### Records drawn from a dataset
____________
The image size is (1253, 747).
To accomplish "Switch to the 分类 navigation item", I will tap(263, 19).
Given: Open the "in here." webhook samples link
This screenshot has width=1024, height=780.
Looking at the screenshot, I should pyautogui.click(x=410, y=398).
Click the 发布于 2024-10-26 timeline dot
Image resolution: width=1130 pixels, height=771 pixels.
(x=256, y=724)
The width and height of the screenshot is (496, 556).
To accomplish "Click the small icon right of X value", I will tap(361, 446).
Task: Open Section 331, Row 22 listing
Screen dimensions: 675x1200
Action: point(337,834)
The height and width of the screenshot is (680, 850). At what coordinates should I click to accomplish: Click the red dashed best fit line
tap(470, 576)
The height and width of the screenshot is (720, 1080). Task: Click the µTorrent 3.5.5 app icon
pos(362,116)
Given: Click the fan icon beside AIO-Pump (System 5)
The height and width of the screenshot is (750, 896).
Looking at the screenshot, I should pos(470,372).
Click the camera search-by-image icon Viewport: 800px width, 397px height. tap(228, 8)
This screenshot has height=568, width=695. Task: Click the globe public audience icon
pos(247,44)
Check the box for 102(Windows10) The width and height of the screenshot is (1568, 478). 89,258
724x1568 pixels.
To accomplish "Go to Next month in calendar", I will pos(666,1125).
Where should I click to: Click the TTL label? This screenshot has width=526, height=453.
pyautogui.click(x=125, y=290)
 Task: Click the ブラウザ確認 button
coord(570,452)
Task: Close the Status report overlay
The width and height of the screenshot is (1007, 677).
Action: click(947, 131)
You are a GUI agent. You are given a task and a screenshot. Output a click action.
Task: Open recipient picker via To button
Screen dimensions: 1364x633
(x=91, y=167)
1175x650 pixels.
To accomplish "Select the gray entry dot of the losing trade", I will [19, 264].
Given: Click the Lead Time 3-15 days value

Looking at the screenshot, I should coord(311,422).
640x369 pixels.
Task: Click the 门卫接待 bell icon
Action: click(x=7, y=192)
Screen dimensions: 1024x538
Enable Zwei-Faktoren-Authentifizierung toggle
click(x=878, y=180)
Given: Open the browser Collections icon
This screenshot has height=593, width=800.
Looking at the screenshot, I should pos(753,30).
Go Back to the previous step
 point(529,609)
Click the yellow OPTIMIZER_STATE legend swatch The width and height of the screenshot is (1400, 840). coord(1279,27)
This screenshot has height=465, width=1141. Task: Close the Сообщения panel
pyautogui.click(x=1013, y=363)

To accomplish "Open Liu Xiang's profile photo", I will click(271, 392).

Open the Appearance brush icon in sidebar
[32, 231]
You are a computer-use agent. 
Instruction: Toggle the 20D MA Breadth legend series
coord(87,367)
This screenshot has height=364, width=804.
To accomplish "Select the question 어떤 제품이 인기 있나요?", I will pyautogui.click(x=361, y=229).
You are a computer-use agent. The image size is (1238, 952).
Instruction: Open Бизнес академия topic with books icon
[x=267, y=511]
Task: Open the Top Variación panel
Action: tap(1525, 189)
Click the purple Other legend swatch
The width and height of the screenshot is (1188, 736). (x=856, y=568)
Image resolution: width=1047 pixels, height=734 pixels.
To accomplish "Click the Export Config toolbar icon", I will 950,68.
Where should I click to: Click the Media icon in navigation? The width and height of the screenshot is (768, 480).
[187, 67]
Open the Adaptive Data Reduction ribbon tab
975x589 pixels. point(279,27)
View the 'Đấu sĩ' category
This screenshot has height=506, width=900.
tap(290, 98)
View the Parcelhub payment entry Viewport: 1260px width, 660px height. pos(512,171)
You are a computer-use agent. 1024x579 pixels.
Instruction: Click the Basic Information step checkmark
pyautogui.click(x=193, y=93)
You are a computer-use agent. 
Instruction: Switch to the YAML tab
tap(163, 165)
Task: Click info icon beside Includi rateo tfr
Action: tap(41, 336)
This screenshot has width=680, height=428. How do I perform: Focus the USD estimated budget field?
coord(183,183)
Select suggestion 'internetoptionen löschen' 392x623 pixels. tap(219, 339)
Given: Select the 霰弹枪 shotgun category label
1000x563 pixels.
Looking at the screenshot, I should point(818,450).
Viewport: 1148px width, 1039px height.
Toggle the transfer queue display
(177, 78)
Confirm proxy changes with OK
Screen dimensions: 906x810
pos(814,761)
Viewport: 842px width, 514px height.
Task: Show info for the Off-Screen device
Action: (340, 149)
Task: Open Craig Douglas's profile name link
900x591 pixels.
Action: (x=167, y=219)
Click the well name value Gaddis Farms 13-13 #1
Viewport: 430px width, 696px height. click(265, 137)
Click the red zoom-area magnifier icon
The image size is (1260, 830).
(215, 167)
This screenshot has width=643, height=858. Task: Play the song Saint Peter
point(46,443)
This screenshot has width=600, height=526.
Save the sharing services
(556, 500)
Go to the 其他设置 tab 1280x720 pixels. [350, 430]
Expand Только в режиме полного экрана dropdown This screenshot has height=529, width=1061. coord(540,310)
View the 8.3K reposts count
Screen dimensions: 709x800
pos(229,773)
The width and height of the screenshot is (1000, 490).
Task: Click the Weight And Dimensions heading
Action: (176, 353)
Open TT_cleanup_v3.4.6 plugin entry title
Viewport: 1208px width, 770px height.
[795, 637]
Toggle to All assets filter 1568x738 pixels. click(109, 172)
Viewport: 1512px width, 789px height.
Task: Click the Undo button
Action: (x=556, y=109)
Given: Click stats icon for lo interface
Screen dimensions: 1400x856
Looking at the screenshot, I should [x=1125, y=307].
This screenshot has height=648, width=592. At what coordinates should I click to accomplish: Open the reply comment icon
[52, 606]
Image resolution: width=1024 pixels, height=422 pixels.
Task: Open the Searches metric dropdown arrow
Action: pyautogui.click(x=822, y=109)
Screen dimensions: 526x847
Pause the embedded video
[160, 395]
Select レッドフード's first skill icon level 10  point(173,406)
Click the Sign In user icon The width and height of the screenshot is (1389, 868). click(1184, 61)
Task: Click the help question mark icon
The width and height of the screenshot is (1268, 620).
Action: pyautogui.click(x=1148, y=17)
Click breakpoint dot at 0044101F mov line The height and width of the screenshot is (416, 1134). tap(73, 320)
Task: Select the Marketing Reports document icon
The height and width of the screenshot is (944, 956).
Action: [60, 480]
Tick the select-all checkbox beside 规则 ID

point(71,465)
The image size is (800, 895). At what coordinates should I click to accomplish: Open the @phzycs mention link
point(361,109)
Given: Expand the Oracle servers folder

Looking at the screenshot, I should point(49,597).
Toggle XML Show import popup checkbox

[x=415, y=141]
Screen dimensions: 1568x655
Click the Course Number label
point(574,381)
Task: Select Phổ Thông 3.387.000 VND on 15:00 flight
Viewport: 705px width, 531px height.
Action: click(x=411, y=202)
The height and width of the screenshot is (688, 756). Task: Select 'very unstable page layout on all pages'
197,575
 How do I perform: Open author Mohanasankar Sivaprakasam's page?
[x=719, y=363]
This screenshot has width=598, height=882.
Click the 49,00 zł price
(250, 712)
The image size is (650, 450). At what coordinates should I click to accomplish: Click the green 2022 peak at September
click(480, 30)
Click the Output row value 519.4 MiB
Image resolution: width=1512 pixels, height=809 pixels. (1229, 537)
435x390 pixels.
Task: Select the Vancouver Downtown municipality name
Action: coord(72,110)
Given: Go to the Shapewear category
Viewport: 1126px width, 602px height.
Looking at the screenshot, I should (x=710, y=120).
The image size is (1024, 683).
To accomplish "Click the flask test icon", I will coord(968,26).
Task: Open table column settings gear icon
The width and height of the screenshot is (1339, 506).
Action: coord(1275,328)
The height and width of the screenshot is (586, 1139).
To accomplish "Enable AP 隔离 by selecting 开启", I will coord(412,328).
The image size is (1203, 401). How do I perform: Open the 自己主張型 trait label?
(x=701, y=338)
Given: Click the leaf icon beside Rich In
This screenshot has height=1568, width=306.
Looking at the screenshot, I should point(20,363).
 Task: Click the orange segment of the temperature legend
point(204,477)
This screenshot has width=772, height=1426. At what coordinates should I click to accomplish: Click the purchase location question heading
____________
### What you should do
Search the data above for lines holding "question" and copy each of them.

### Task response
To accomplish "Select the question 어떤 제품이 인기 있나요?", I will pyautogui.click(x=361, y=229).
Task: Click the help question mark icon
This screenshot has width=772, height=1426. At what coordinates should I click to accomplish: Click the purchase location question heading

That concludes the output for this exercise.